Stored records:
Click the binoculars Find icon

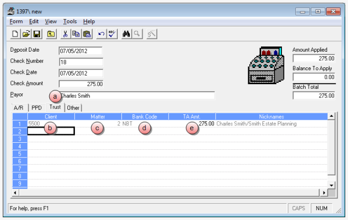[126, 34]
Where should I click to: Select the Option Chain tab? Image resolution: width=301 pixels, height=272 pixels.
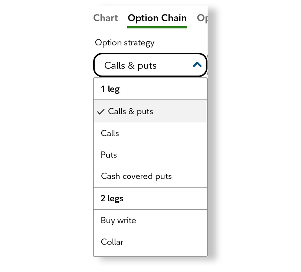(157, 18)
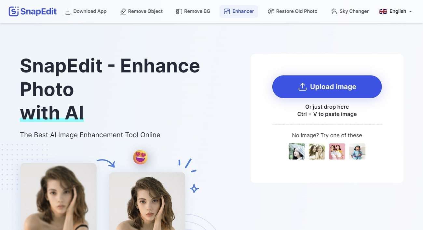Screen dimensions: 423x230
Task: Click the sharp enhanced portrait image
Action: pyautogui.click(x=147, y=201)
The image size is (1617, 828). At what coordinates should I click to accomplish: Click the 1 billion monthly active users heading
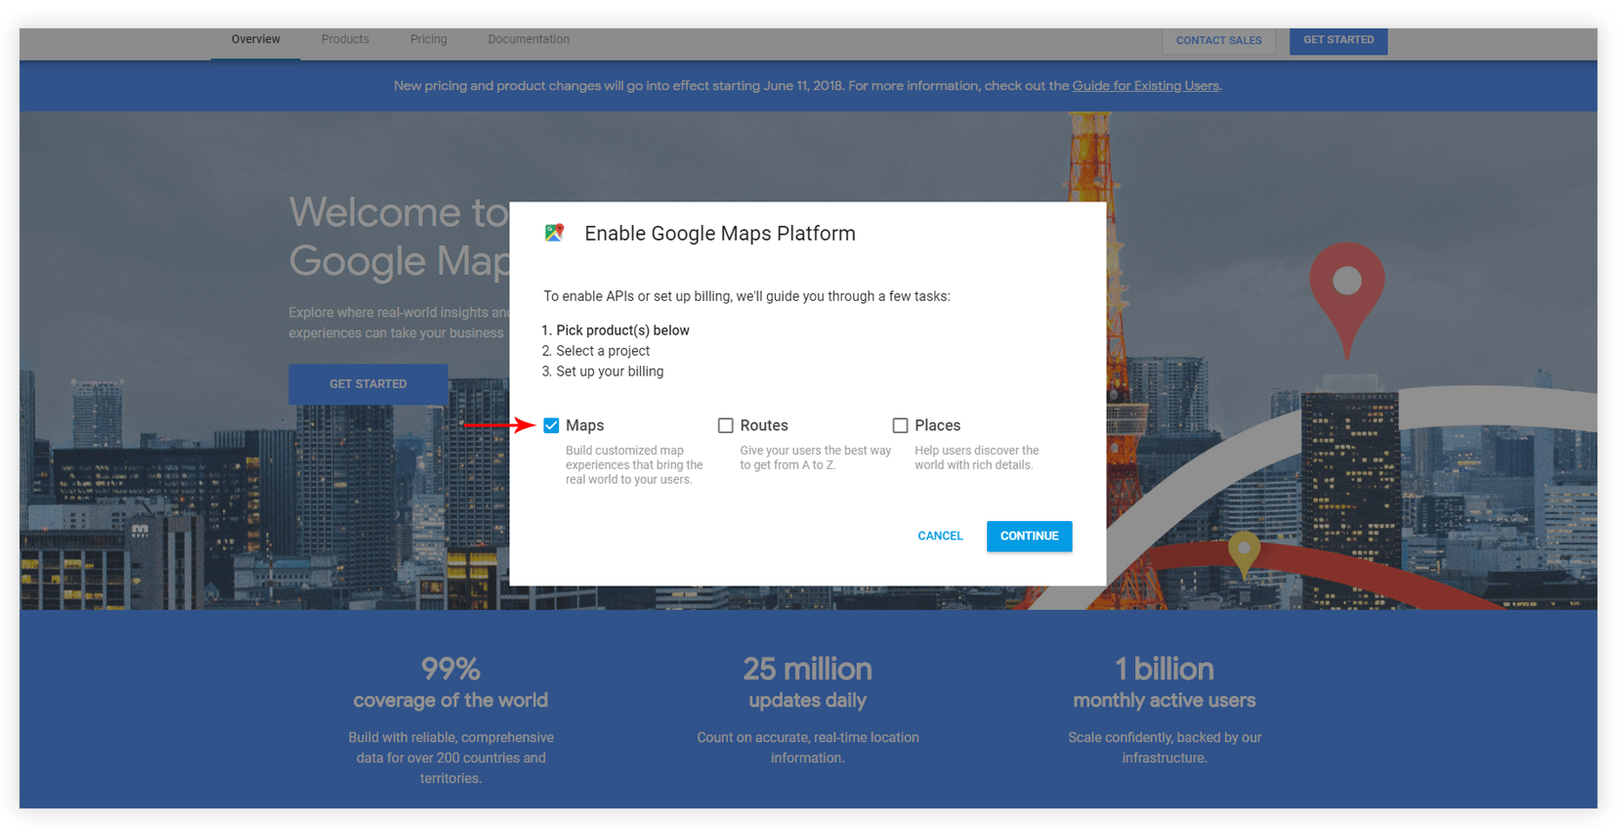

What is expected:
Your answer must be every record above, word for word, with no pictures.

Output of the exercise:
Click the binoculars Find icon

[126, 34]
Where should I click to: Select the Option Chain tab? Image resolution: width=301 pixels, height=272 pixels.
(157, 18)
Screen dimensions: 423x230
Task: Click the sharp enhanced portrait image
Action: pyautogui.click(x=147, y=201)
The image size is (1617, 828). At what coordinates should I click to accomplish: Click the 1 billion monthly active users heading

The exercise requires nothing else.